Lady Byron Vindicated eBook

This eBook from the Gutenberg Project consists of approximately 363 pages of information about Lady Byron Vindicated.

Lady Byron Vindicated eBook

This eBook from the Gutenberg Project consists of approximately 363 pages of information about Lady Byron Vindicated.

I asked, ‘Was there a child?’ I had been told by Mrs. ——­ that there was a daughter, who had lived some years.

She said there was one, a daughter, who made her friends much trouble, being of a very difficult nature to manage.  I had understood that at one time this daughter escaped from her friends to the Continent, and that Lady Byron assisted in efforts to recover her.  Of Lady Byron’s kindness both to Mrs. Leigh and the child, I had before heard from Mrs. ——­, who gave me my first information.

It is also strongly impressed on my mind, that Lady Byron, in answer to some question of mine as to whether there was ever any meeting between Lord Byron and his sister after he left England, answered, that she had insisted upon it, or made it a condition, that Mrs. Leigh should not go abroad to him.

When the conversation as to events was over, as I stood musing, I said, ‘Have you no evidence that he repented?’ and alluded to the mystery of his death, and the message be endeavoured to utter.

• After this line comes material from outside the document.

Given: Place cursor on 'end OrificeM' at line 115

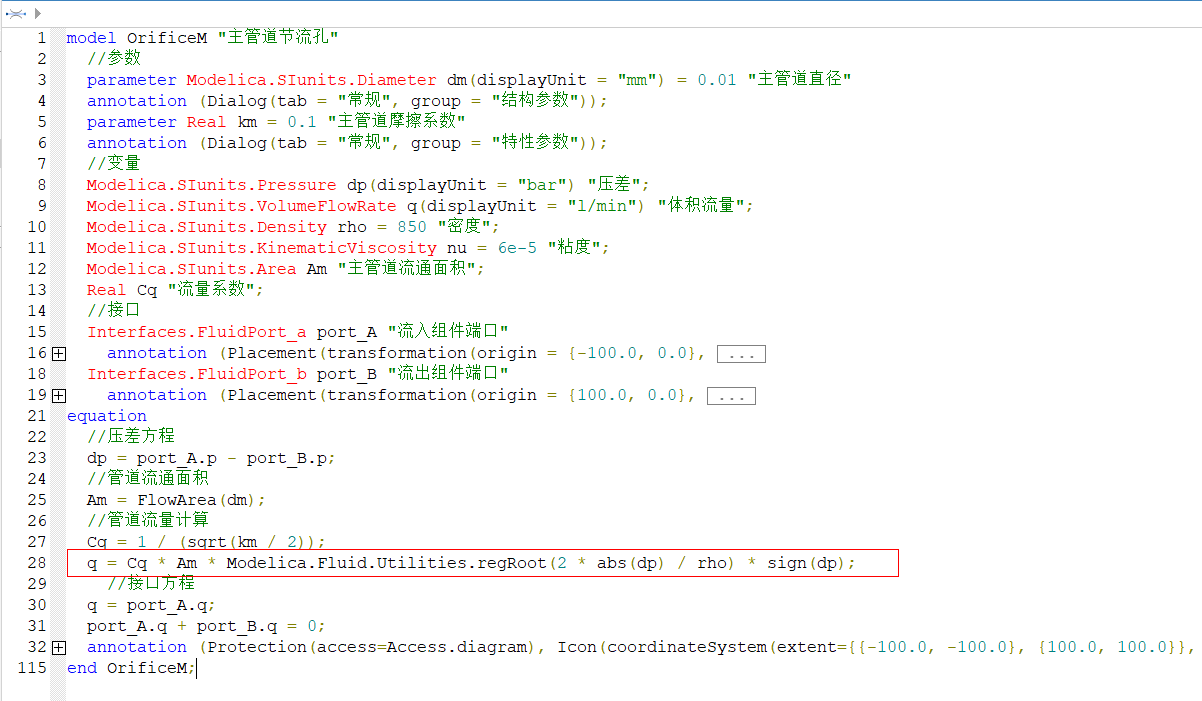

She answered quickly, and with great decision, that whatever might have been his meaning at that hour, she felt sure he had finally repented; and added with great earnestness, ’I do not believe that any child of the heavenly Father is ever left to eternal sin.’

I said that such a hope was most delightful to my feelings, but that I had always regarded the indulgence of it as a dangerous one.

Her look, voice, and manner, at that moment, are indelibly fixed in my mind.  She looked at me so sadly, so firmly, and said,—­

’Danger, Mrs. Stowe!  What danger can come from indulging that hope, like the danger that comes from not having it?’

I said in my turn, ‘What danger comes from not having it?’

‘The danger of losing all faith in God,’ she said, ’all hope for others, all strength to try and save them.  I once knew a lady,’ she added, ’who was in a state of scepticism and despair from belief in that doctrine.  I think I saved her by giving her my faith.’

I was silent; and she continued:  ’Lord Byron believed in eternal punishment fully:  for though he reasoned against Christianity as it is commonly received, he could not reason himself out of it; and I think it made him desperate.  He used to say, “The worst of it is I do believe.”  Had he seen God as I see him, I am sure his heart would have relented.’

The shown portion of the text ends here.